• _ASSIGNMENT_
Return every line below exactly, without dropping any.

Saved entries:
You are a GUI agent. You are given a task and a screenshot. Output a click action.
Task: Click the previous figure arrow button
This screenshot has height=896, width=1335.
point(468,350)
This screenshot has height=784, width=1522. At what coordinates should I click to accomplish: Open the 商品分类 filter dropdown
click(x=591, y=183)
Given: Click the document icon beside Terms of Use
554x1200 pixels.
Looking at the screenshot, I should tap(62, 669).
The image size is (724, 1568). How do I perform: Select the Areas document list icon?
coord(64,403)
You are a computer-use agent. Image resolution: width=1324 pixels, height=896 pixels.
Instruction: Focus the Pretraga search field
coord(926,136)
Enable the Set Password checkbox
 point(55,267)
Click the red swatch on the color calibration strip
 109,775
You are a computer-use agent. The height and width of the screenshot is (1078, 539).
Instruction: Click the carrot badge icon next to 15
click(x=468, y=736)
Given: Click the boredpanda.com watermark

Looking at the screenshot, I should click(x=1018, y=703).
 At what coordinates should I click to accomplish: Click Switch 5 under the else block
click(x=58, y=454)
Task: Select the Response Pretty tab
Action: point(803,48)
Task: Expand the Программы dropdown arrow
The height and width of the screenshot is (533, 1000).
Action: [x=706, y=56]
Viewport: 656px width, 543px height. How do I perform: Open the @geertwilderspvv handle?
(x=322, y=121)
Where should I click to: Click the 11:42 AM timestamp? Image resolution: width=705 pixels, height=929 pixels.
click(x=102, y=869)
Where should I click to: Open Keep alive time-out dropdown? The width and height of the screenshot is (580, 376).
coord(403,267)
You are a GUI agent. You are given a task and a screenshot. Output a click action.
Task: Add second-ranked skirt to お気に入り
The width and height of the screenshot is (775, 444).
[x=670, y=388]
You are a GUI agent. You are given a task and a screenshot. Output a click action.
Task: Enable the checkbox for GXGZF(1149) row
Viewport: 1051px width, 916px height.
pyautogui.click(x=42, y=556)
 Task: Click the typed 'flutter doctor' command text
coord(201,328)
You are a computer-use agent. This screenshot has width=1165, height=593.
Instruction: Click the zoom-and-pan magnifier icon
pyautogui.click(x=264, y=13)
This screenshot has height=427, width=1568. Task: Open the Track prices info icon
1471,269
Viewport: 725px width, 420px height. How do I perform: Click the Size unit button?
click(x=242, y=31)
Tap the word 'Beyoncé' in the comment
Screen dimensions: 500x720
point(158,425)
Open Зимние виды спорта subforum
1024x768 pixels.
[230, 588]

• _ANSWER TO THIS TASK_
You are a GUI agent. You are given a task and a screenshot. Output a click action.
Task: Click the previous figure arrow button
This screenshot has height=896, width=1335.
point(468,350)
This screenshot has height=784, width=1522. At what coordinates should I click to accomplish: Open the 商品分类 filter dropdown
click(x=591, y=183)
Given: Click the document icon beside Terms of Use
554x1200 pixels.
Looking at the screenshot, I should tap(62, 669).
The image size is (724, 1568). How do I perform: Select the Areas document list icon?
coord(64,403)
You are a computer-use agent. Image resolution: width=1324 pixels, height=896 pixels.
Instruction: Focus the Pretraga search field
coord(926,136)
Enable the Set Password checkbox
 point(55,267)
Click the red swatch on the color calibration strip
 109,775
You are a computer-use agent. The height and width of the screenshot is (1078, 539).
Instruction: Click the carrot badge icon next to 15
click(x=468, y=736)
Given: Click the boredpanda.com watermark

Looking at the screenshot, I should click(x=1018, y=703).
 At what coordinates should I click to accomplish: Click Switch 5 under the else block
click(x=58, y=454)
Task: Select the Response Pretty tab
Action: point(803,48)
Task: Expand the Программы dropdown arrow
The height and width of the screenshot is (533, 1000).
Action: [x=706, y=56]
Viewport: 656px width, 543px height. How do I perform: Open the @geertwilderspvv handle?
(x=322, y=121)
Where should I click to: Click the 11:42 AM timestamp? Image resolution: width=705 pixels, height=929 pixels.
click(x=102, y=869)
Where should I click to: Open Keep alive time-out dropdown? The width and height of the screenshot is (580, 376).
coord(403,267)
You are a GUI agent. You are given a task and a screenshot. Output a click action.
Task: Add second-ranked skirt to お気に入り
The width and height of the screenshot is (775, 444).
[x=670, y=388]
You are a GUI agent. You are given a task and a screenshot. Output a click action.
Task: Enable the checkbox for GXGZF(1149) row
Viewport: 1051px width, 916px height.
pyautogui.click(x=42, y=556)
 Task: Click the typed 'flutter doctor' command text
coord(201,328)
You are a computer-use agent. This screenshot has width=1165, height=593.
Instruction: Click the zoom-and-pan magnifier icon
pyautogui.click(x=264, y=13)
This screenshot has height=427, width=1568. Task: Open the Track prices info icon
1471,269
Viewport: 725px width, 420px height. How do I perform: Click the Size unit button?
click(x=242, y=31)
Tap the word 'Beyoncé' in the comment
Screen dimensions: 500x720
point(158,425)
Open Зимние виды спорта subforum
1024x768 pixels.
[230, 588]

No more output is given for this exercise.